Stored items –
◇ ◇ ◇ ◇ ◇ ◇ ◇

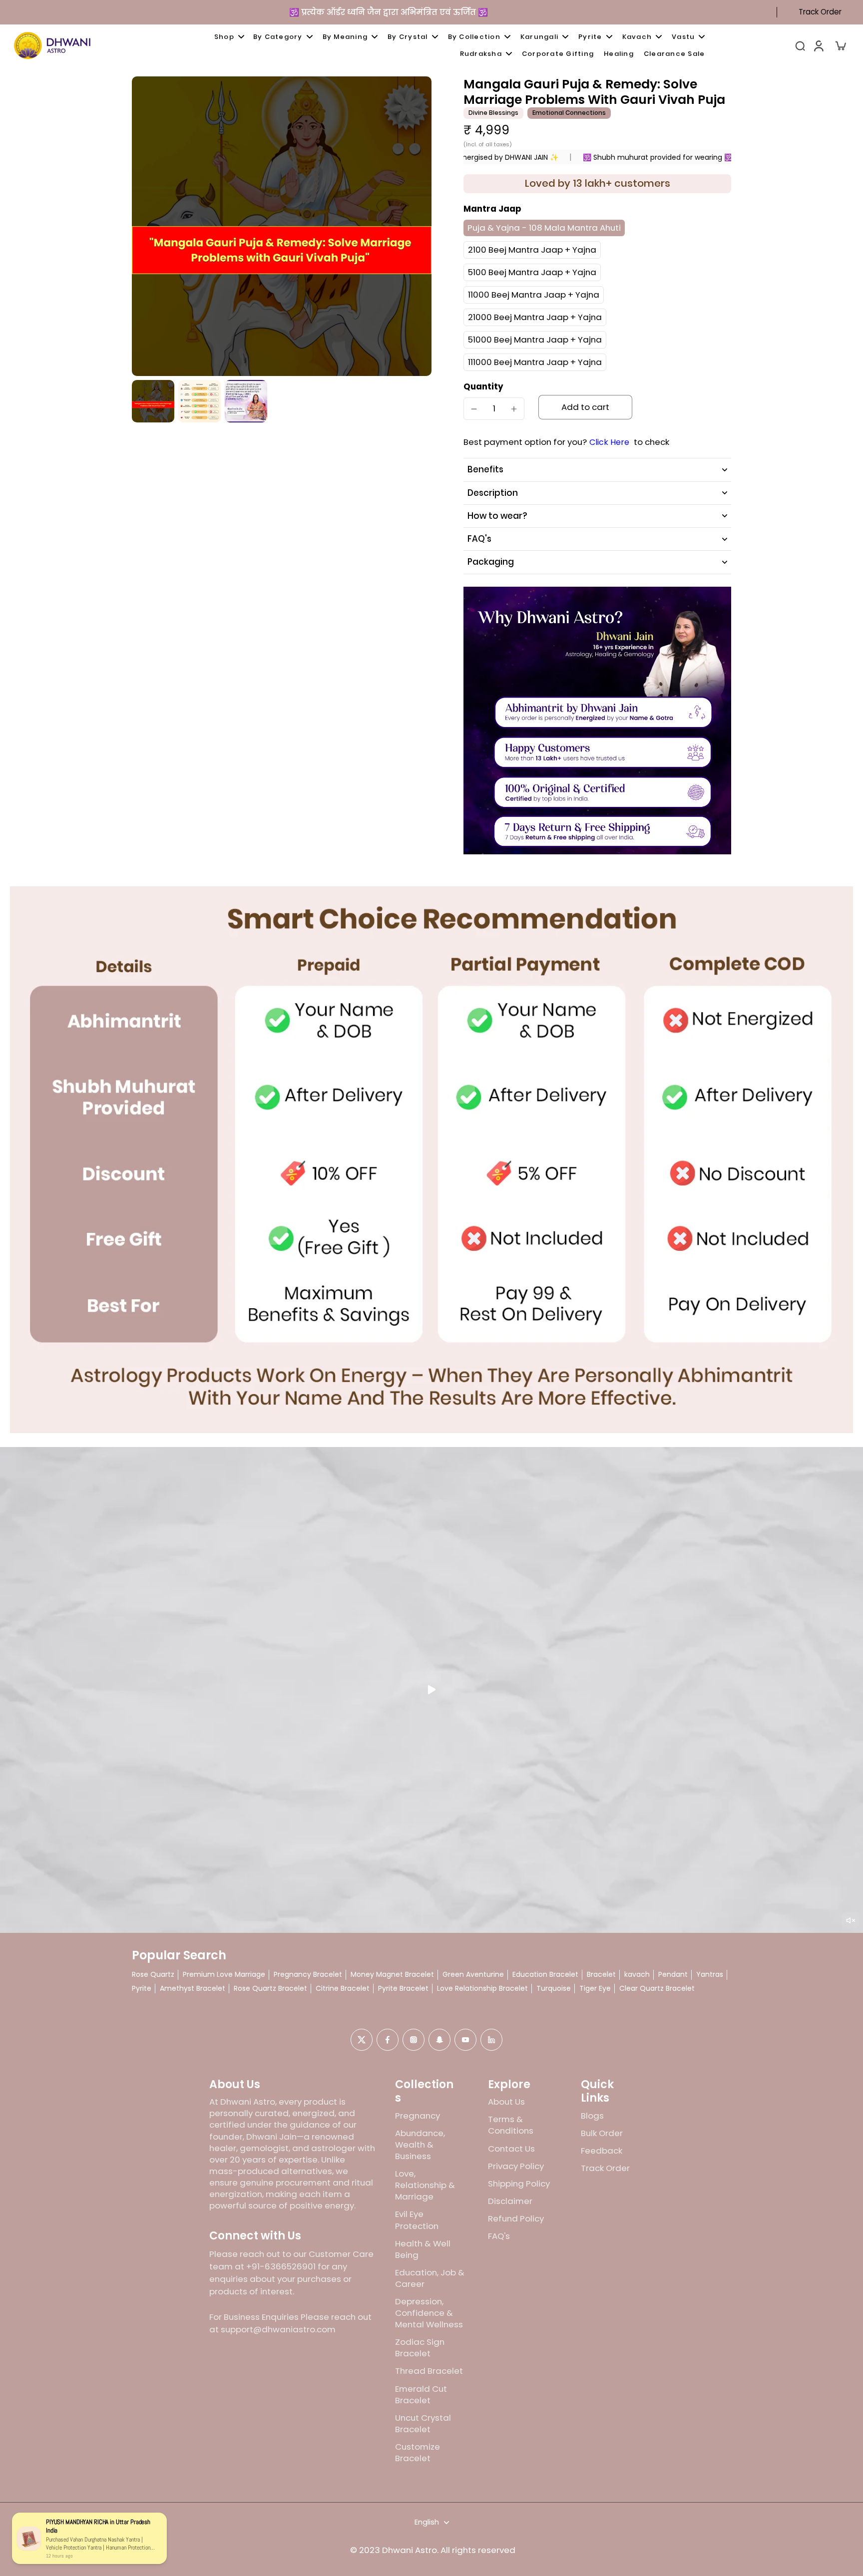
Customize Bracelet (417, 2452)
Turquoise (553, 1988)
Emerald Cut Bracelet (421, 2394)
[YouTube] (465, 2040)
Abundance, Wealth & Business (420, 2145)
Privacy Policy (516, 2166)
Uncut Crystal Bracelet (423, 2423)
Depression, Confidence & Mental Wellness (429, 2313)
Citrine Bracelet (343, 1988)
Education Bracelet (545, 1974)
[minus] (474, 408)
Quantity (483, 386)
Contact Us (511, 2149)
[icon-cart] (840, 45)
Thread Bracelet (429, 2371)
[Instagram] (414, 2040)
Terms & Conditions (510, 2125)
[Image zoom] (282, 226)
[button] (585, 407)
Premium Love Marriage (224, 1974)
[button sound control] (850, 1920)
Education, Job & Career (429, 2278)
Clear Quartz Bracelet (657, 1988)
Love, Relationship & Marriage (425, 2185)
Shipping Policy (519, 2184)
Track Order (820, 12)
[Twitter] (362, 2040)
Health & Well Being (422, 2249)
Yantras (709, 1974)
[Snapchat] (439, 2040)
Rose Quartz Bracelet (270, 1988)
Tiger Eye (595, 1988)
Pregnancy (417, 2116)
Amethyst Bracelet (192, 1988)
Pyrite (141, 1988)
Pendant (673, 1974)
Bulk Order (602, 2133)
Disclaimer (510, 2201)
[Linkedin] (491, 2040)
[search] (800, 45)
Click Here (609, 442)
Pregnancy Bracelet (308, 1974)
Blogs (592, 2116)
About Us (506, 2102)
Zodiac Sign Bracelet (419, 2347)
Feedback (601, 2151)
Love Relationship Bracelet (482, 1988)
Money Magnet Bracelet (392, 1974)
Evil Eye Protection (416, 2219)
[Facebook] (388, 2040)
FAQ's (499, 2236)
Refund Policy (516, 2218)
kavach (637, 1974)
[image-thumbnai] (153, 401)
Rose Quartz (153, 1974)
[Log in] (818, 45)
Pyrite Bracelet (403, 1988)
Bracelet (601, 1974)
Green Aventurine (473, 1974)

◇ ◇ ◇ ◇ ◇ ◇ ◇

Retype, exactly and in full, the lines above from the one containing "Yantras (709, 1974)" through the one containing "[Facebook] (388, 2040)".

Yantras (709, 1974)
[Snapchat] (439, 2040)
Rose Quartz Bracelet (270, 1988)
Tiger Eye (595, 1988)
Pregnancy (417, 2116)
Amethyst Bracelet (192, 1988)
Pyrite (141, 1988)
Pendant (673, 1974)
Bulk Order (602, 2133)
Disclaimer (510, 2201)
[Linkedin] (491, 2040)
[search] (800, 45)
Click Here (609, 442)
Pregnancy Bracelet (308, 1974)
Blogs (592, 2116)
About Us (506, 2102)
Zodiac Sign Bracelet (419, 2347)
Feedback (601, 2151)
Love Relationship Bracelet (482, 1988)
Money Magnet Bracelet (392, 1974)
Evil Eye Protection (416, 2219)
[Facebook] (388, 2040)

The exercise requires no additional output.